Goal of the exercise - Among the entries below, copy every line that carries the word "dark".

[Data excerpts]
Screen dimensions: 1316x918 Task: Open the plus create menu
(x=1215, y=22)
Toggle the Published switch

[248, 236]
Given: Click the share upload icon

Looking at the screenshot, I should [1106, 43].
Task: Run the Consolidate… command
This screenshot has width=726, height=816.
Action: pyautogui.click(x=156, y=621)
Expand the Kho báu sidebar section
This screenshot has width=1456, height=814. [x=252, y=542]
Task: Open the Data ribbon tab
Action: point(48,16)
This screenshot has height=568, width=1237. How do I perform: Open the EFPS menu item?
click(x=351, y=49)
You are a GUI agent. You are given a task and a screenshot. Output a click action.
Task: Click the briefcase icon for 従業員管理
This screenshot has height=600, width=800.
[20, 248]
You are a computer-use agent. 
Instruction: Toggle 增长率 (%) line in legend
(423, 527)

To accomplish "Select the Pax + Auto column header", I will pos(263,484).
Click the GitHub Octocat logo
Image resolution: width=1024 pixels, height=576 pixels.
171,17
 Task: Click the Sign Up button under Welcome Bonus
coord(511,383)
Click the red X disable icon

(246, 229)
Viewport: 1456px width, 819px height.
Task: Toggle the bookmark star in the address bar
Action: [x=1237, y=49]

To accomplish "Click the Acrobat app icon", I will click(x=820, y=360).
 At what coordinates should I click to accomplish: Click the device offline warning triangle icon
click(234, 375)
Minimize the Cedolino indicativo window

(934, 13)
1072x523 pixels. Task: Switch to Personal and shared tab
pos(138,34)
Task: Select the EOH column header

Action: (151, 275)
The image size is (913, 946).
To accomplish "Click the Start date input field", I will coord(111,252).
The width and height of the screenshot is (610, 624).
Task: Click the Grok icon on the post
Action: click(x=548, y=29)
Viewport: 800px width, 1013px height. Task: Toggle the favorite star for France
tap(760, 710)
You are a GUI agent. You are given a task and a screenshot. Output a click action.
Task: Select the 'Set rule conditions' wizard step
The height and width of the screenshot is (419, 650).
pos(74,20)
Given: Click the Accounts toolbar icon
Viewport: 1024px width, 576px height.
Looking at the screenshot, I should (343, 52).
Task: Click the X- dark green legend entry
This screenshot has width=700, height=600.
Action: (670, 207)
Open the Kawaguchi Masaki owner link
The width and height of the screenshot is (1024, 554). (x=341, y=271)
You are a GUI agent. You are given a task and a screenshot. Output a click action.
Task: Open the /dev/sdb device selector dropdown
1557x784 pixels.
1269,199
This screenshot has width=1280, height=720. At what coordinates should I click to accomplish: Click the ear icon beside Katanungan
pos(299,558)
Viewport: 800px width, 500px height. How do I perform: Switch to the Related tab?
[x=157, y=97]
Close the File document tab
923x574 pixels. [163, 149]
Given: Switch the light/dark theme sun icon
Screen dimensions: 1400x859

Your solution -
Task: Click the X- dark green legend entry
Given: Switch the light/dark theme sun icon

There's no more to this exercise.